We make about 2000 decisions every waking hour! Surprised? Think about it and you’ll realize that pretty much everything is a matter of choice. Some are habitual ones about what to wear, when to eat, and some require a bit of deliberation because the consequences are serious. Our choices affect our health, our safety, our relationships, how we spend our time, and our overall well-being. But, we don’t always make the right decisions. Here is what gets in our way:
- Emotions. The general advice is, don’t send an email or message when angry. Why? The decisions we make when experiencing strong emotions like frustration, anger, or excitement, don’t always lead to productive consequences. Research conducted by the University of La Verne found that anger leads to a ‘tit for tat’ response, while happiness compromises the quality or longevity of decisions. Sadness on the other hand makes us more impatient. If it’s possible to wait before reacting or taking a final call, that’s the way to go.
- Distraction. We live in a constant avalanche of information and communication, which leaves our mind hyper-stimulated and always on alert. What does this mean for decision making? Our brain is unable to focus on any particular thing and constantly expends energy in the process. It also loses the ability to focus when switching between tasks. The other factor – a distracted person scores low on trust, satisfaction, and professionalism, which are indicators of the health of relationships. Being low on such behaviors, the decisions s/he makes may not factor in a win-win for the larger team.
- Fatigue. We have a limited amount of mental energy each day.
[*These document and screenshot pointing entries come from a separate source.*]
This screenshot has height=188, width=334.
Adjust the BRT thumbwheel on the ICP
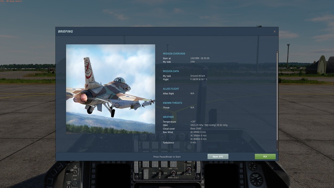pos(136,168)
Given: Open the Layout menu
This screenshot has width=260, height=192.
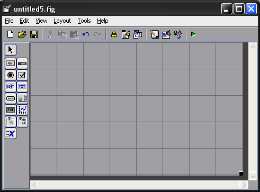Looking at the screenshot, I should coord(62,21).
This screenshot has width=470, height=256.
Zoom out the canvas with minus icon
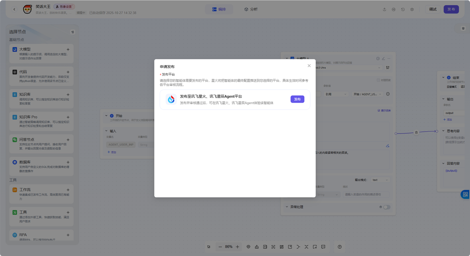tap(220, 247)
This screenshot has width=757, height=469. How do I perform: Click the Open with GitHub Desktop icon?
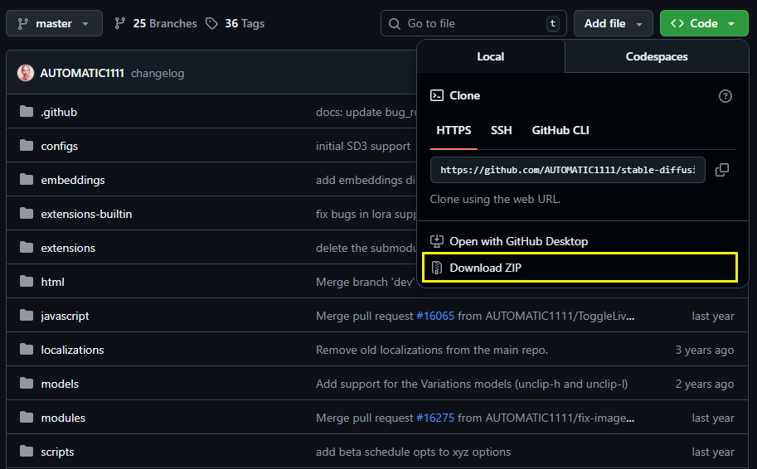(437, 241)
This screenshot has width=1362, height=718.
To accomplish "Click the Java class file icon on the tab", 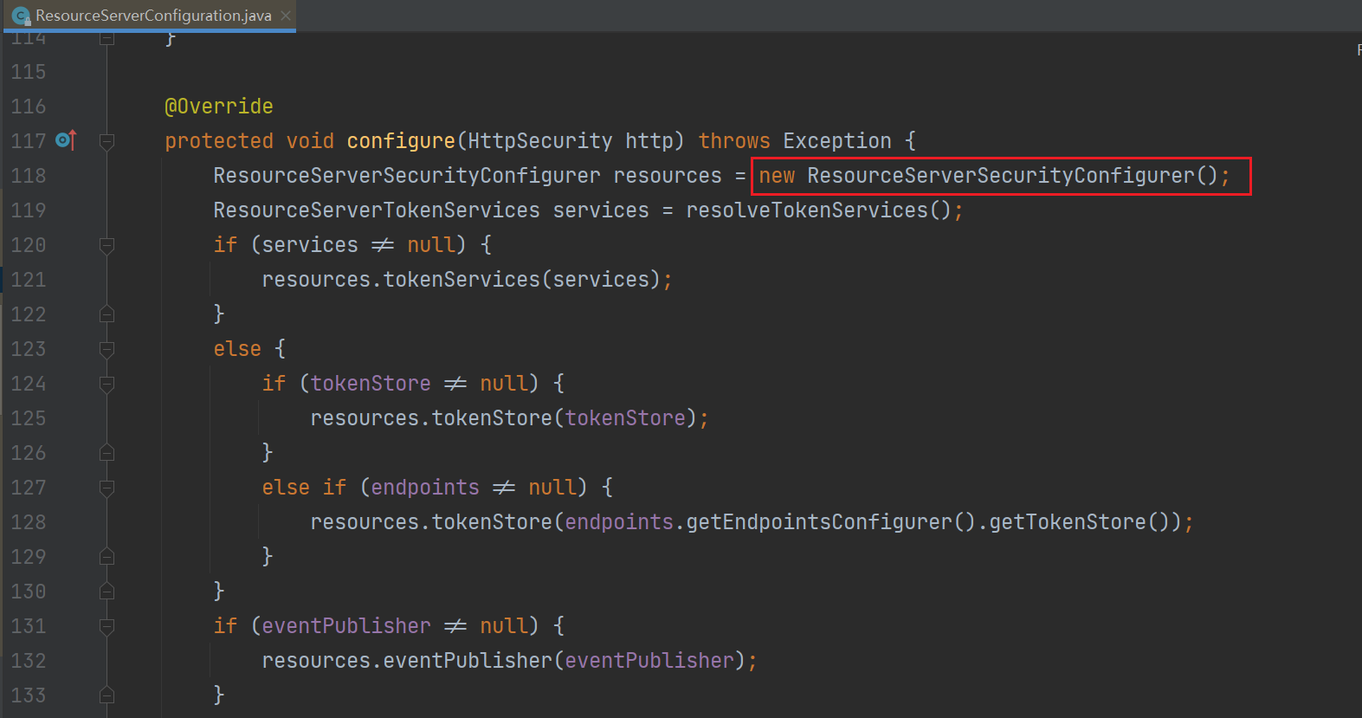I will coord(21,16).
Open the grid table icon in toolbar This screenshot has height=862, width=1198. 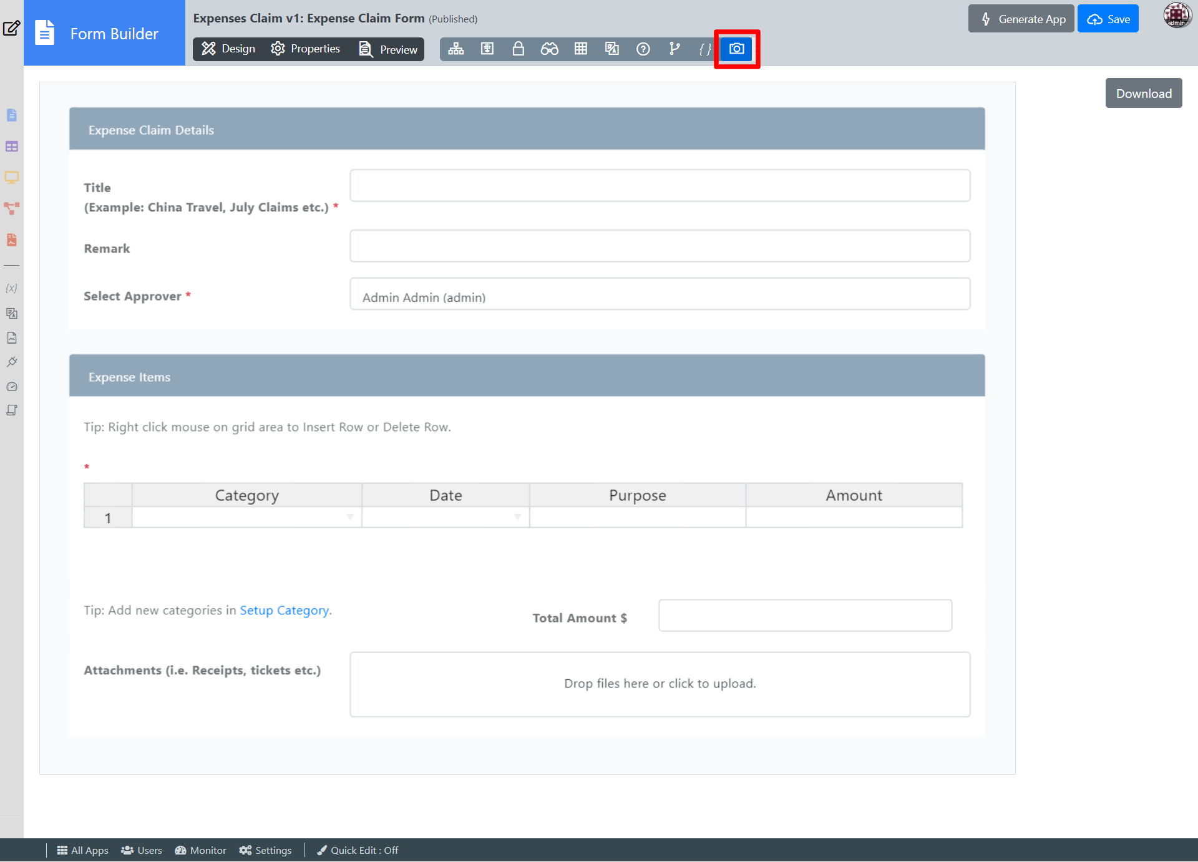[580, 49]
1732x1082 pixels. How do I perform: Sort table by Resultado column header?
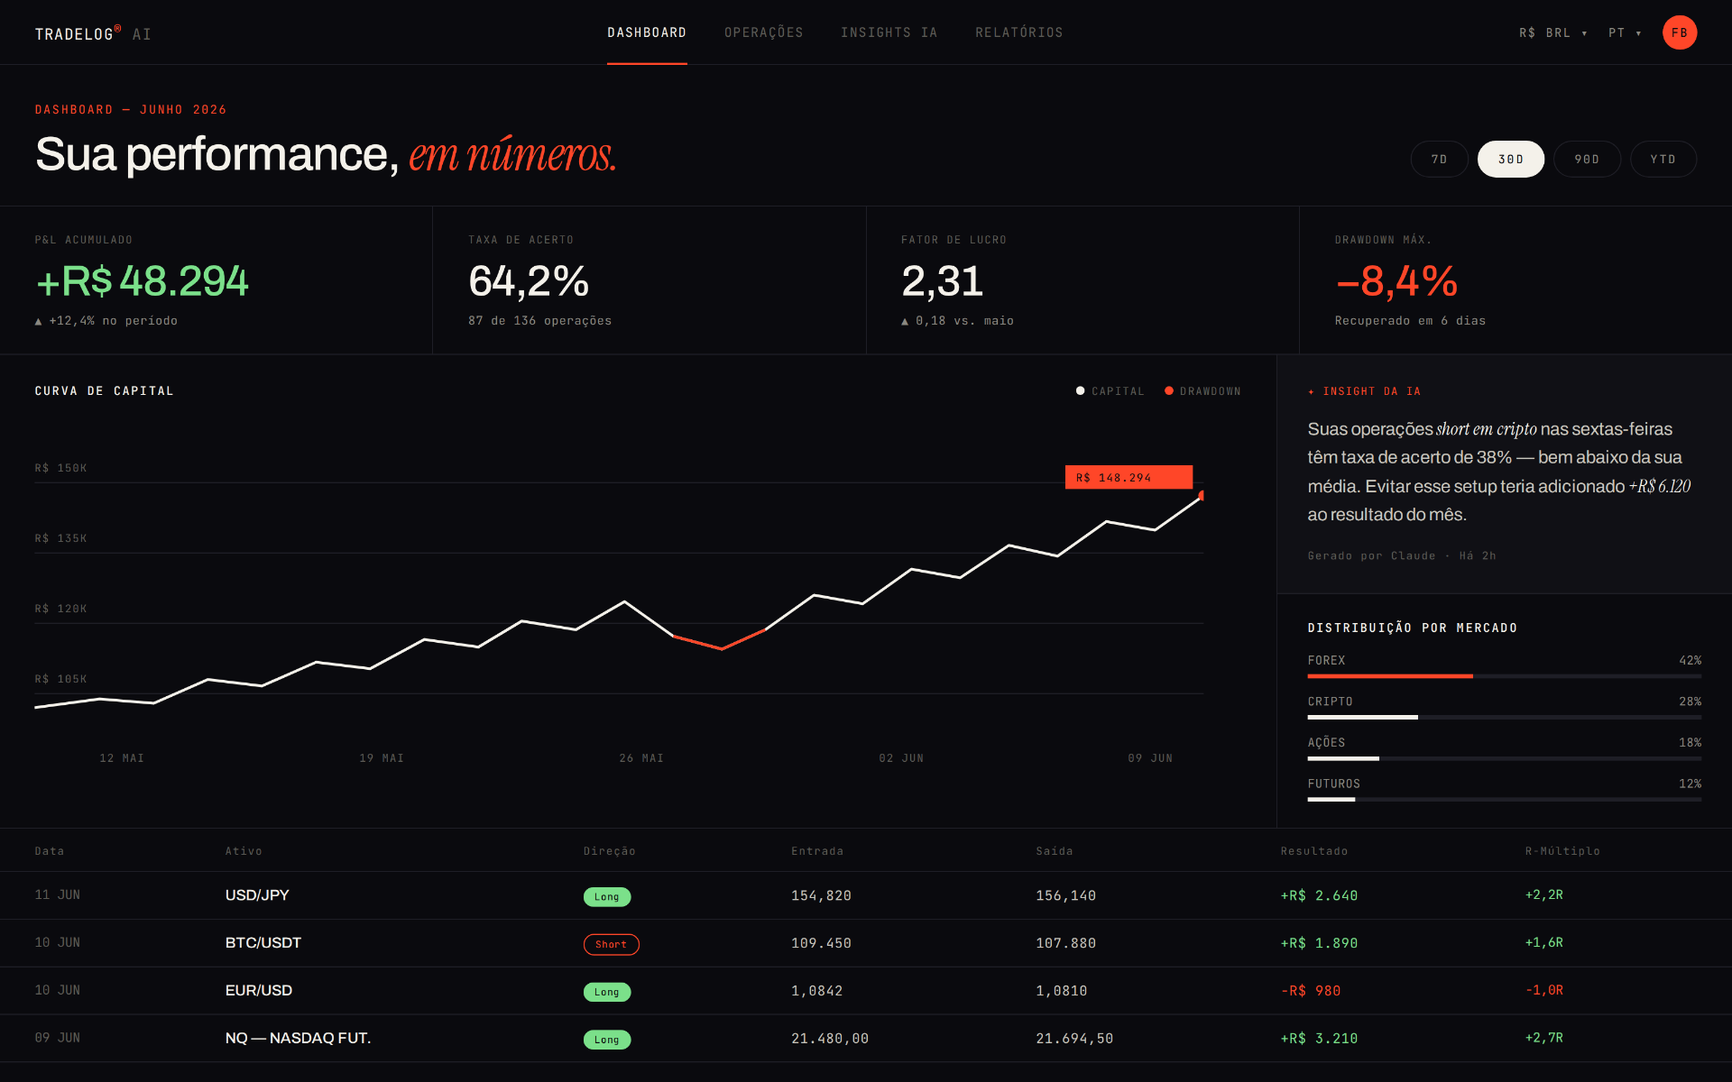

As mentioned above, we expend a lot of it in multi-tasking. Most of our mental energy is available to us at the beginning of the day. And if we make big, impactful decisions later, chances are they will be driven by exhaustion and emotion. One of the most famous studies on this topic showed that prisoners were more likely to have parole approved if their cases were heard in the morning than in the afternoon.
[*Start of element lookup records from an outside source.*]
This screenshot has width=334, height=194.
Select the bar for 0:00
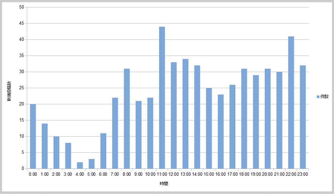coord(33,136)
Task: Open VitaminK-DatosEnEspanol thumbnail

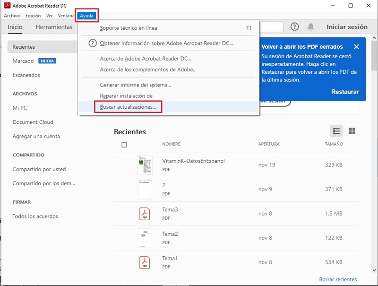Action: [145, 165]
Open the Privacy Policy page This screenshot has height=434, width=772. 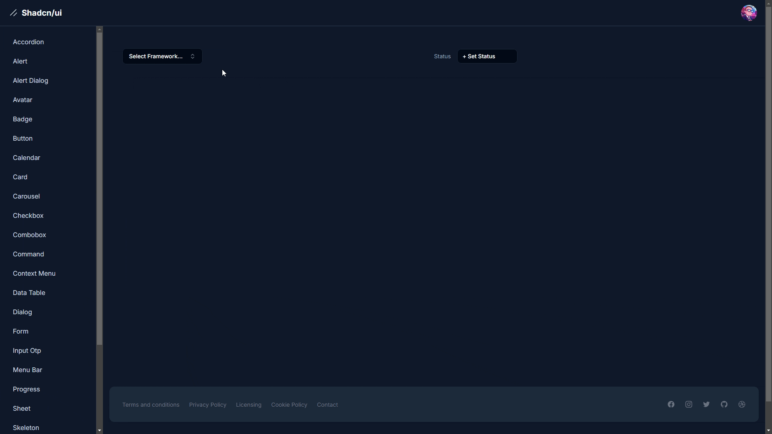(207, 404)
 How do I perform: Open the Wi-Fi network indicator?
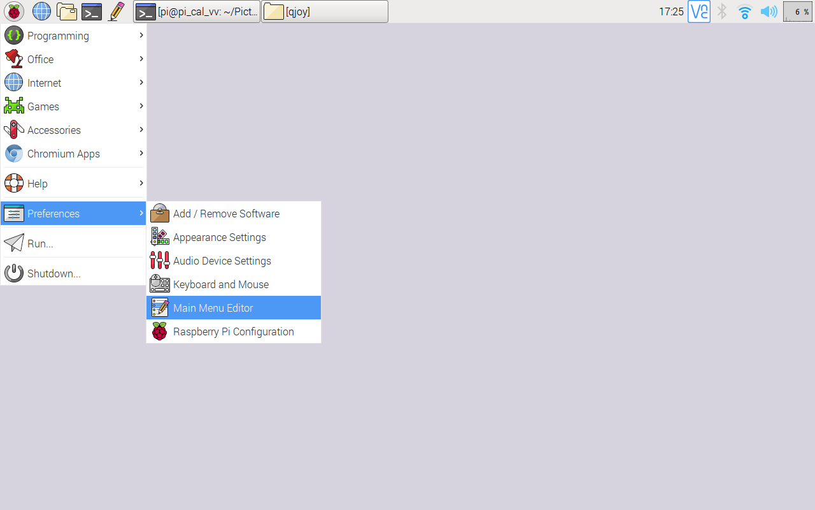(744, 11)
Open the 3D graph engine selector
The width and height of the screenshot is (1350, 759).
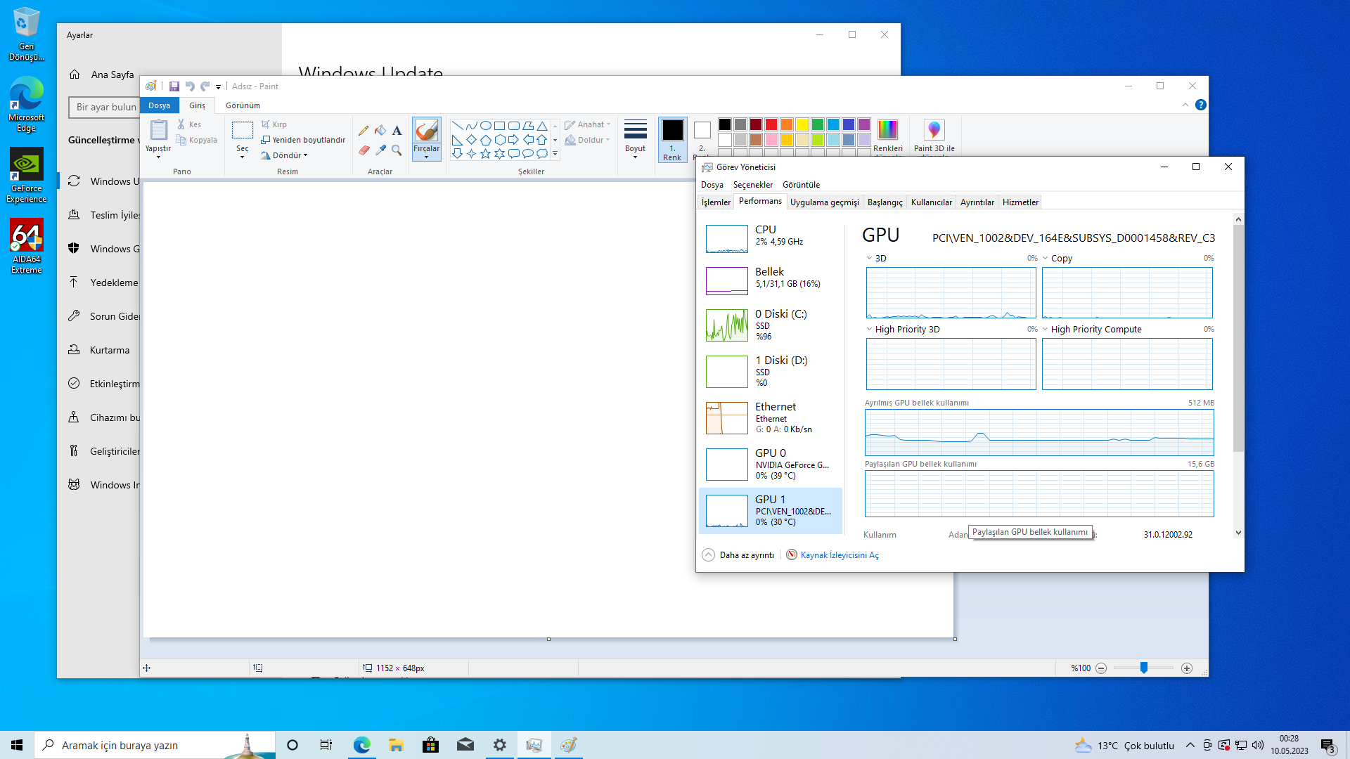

- In a typical meeting, an average of three people do 70% of the talking. As author Susan Cain mentions in her book Quiet, many introverts are reluctant to speak in a meeting until they know precisely what they want to say. These members have some of the best ideas to contribute, since they spend much of their time thinking. Including their inputs could change the quality of our decisions.
While this is not an exhaustive list of what stops us from making great decisions, it is a key one. Considering the factors above, what can you do that will help you make better choices?